By Joe Locker, Local Democracy Reporter
Nottingham’s former Central Library building will be going back up for sale after a developer pulled out and funding for its refurbishment was spent elsewhere.
In September 2022 Nottingham City Council said it was ready to appoint architects to transform the Angel Row site into offices, exhibition and gallery space, studios and units for the creative industries.
The library permanently closed in 2020, and the city was left without a central facility until the new one opened on the Broadmarsh site at the end of last year.
Funding, to the tune of £3.9m, had been granted by the Government for the Angel Row project as part of its Future High Streets Fund.
A developer had been looking to purchase the site, however it failed to “come through with the money” and the project was deemed undeliverable.
Rather than giving the money back, the Labour-run authority managed to repurpose the funds for a new NHS testing centre in the middle of the Broadmarsh site.
During an Executive Board meeting on Tuesday, May 21, the authority’s new leader, Cllr Neghat Khan (Lab), said unfortunately the scheme could not go ahead due to economic conditions.
“In this context the council has sought an agreement with [the department] to reallocate the Angel Row Future High Streets Fund grant to an alternative project at Broadmarsh, specifically the Community Diagnostics Centre,” she said.
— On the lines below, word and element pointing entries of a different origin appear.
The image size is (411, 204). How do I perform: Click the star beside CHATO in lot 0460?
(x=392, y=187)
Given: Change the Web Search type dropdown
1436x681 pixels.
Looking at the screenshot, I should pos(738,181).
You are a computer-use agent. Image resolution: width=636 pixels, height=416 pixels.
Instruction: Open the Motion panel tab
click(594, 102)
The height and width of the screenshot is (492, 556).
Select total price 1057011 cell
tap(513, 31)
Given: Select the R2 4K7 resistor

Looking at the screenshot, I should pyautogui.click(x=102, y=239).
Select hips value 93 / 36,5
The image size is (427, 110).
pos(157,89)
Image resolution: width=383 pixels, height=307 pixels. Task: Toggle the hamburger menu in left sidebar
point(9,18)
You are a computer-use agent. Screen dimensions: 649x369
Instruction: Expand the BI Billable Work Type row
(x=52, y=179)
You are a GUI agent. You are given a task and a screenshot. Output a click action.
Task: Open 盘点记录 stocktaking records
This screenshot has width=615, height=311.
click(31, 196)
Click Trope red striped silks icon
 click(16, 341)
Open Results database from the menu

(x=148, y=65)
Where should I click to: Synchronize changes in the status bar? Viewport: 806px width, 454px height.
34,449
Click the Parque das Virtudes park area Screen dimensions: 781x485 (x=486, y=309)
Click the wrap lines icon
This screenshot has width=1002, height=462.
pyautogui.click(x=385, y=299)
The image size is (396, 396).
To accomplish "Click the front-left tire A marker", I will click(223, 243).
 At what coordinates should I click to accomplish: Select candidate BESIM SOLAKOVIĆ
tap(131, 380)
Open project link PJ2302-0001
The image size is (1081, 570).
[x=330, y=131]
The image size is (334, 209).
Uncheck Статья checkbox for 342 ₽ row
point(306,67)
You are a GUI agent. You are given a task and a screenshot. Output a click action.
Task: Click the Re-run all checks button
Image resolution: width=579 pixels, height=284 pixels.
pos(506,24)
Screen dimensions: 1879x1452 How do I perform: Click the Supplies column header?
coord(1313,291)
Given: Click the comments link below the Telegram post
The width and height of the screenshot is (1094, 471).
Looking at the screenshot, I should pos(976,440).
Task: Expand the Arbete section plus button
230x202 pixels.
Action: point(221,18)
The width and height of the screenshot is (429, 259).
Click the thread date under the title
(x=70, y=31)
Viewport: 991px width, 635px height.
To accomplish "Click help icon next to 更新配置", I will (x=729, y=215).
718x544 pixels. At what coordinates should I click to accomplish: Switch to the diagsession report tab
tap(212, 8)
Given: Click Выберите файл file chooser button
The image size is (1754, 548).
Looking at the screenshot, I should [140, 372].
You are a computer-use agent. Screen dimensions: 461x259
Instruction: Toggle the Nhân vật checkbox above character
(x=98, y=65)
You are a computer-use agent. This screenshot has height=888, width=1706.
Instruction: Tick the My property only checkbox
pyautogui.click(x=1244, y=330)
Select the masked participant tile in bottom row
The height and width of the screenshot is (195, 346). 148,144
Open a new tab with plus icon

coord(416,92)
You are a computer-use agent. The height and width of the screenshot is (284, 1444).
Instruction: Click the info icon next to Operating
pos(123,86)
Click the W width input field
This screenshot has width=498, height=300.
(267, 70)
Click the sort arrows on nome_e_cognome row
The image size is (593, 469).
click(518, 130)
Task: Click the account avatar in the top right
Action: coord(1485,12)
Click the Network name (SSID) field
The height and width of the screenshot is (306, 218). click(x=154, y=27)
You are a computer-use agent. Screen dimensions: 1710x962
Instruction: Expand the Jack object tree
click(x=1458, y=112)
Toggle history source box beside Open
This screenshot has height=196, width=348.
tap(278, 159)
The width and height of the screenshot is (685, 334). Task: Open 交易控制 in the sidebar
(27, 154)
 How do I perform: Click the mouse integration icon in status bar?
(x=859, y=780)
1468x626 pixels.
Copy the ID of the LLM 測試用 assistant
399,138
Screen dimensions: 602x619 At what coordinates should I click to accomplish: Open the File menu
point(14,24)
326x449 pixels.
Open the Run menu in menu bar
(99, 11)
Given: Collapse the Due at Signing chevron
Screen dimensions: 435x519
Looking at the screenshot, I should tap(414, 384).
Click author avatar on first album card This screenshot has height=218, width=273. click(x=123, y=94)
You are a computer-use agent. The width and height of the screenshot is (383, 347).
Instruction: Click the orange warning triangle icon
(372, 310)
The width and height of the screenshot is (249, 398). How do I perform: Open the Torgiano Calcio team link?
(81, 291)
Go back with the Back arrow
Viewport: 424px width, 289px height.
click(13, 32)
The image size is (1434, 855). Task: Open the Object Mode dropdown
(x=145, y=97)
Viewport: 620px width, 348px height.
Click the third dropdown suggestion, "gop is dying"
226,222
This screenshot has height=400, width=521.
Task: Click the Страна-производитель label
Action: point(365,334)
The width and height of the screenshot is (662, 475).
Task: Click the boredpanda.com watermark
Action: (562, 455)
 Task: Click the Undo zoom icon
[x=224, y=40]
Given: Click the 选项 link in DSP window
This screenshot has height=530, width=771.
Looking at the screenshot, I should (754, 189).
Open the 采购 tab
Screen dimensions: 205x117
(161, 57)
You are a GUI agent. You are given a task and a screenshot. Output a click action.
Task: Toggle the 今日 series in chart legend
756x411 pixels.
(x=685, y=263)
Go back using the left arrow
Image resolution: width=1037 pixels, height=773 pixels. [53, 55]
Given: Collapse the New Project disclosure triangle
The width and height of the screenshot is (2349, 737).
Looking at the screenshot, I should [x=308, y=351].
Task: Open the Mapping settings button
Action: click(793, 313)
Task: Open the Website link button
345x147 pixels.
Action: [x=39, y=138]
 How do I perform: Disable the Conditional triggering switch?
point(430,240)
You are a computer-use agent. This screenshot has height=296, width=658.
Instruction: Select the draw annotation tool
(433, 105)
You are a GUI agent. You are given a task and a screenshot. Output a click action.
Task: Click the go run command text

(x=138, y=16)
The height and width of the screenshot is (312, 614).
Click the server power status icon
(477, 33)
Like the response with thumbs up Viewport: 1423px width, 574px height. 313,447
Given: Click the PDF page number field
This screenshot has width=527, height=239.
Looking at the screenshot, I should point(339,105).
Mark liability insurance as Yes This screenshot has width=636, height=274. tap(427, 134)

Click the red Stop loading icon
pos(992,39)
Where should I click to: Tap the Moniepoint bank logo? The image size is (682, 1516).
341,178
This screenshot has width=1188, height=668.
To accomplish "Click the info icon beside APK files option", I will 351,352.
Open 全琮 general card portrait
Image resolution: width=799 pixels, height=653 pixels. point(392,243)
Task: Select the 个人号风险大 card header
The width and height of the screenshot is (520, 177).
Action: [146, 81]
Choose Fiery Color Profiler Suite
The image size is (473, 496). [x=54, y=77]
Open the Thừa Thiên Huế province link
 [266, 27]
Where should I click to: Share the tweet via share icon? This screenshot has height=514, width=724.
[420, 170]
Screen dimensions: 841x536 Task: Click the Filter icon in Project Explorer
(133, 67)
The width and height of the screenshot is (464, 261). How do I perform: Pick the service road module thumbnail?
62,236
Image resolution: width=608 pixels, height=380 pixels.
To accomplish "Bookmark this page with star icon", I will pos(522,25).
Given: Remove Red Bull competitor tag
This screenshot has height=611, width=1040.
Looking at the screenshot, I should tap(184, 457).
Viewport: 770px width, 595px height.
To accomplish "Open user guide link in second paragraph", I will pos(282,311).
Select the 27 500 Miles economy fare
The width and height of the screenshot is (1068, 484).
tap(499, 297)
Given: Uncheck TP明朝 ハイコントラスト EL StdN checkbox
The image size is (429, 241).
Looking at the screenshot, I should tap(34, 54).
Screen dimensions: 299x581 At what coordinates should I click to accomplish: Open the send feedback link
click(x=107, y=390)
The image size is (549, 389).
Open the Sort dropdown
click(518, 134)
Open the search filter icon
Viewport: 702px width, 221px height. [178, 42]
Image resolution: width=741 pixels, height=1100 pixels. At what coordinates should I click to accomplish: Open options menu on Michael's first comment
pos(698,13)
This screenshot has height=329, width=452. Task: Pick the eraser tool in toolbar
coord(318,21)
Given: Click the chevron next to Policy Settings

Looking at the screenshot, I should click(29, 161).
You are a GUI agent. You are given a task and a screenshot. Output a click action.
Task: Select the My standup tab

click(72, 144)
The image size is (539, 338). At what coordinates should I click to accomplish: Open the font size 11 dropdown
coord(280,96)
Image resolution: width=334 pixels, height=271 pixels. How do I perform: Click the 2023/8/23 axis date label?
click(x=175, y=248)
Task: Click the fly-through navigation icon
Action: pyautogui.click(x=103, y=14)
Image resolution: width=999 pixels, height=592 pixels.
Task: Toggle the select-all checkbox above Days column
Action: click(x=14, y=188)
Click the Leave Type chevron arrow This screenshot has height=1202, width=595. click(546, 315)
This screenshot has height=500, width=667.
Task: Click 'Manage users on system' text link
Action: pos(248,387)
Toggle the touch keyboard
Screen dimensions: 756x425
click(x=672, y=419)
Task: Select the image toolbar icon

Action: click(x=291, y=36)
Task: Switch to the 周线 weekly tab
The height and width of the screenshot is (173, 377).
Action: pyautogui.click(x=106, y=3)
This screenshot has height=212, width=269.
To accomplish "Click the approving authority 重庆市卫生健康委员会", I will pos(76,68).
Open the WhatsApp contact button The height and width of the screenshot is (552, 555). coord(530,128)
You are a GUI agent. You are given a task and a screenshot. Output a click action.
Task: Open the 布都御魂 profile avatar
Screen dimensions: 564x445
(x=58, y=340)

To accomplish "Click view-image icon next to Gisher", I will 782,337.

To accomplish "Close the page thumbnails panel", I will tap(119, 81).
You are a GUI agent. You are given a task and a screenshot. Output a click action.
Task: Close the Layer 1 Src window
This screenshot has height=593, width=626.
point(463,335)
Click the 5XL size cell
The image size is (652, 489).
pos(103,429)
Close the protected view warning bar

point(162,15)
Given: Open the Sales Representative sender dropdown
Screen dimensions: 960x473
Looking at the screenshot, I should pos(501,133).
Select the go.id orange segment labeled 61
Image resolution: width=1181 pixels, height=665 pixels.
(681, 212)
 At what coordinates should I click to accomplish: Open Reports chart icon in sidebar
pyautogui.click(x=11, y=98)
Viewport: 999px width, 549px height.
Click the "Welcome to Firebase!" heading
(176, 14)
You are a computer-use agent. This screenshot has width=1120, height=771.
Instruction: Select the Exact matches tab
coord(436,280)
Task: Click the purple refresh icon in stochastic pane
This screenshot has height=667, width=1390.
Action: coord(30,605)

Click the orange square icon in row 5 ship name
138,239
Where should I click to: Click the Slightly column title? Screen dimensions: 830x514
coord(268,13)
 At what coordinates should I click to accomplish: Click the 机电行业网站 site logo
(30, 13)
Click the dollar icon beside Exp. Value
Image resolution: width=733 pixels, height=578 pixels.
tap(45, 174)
The state-of-the-art medical facility, offering MRI, CT, X-rays and ultrasound scans, will be built in the centre of Nottingham, subject to planning approval.
Nottingham University Hospitals NHS Trust (NUH) will be staffing the new Community Diagnostic Centre, which aims to help reduce waiting lists, diagnose conditions earlier and free up space in hospitals.
It will be located on the site of the half-demolished Broadmarsh shopping centre, where a park called the ‘Green Heart’ is currently being build as part of plans to transform the area.
Speaking after the meeting about the future of the Angel Row building, Cllr Khan told the Local Democracy Reporting Service: “We are going to look at putting [Angel Row] back on the market and see who comes up.
“But obviously this item that has come to Executive Board clearly shows we could have returned the money, but the staff we have are great because they have looked at, rather than returning the money, how can we repurpose it?
“That will actually help other developers look at that area and actually think there is a lot happening there and we want to invest in that part of the city.”
Paul Seddon, the council’s director of planning, said that, as a result of the reallocated money, the diagnostics centre will be “an even better scheme that that has been in the media” already.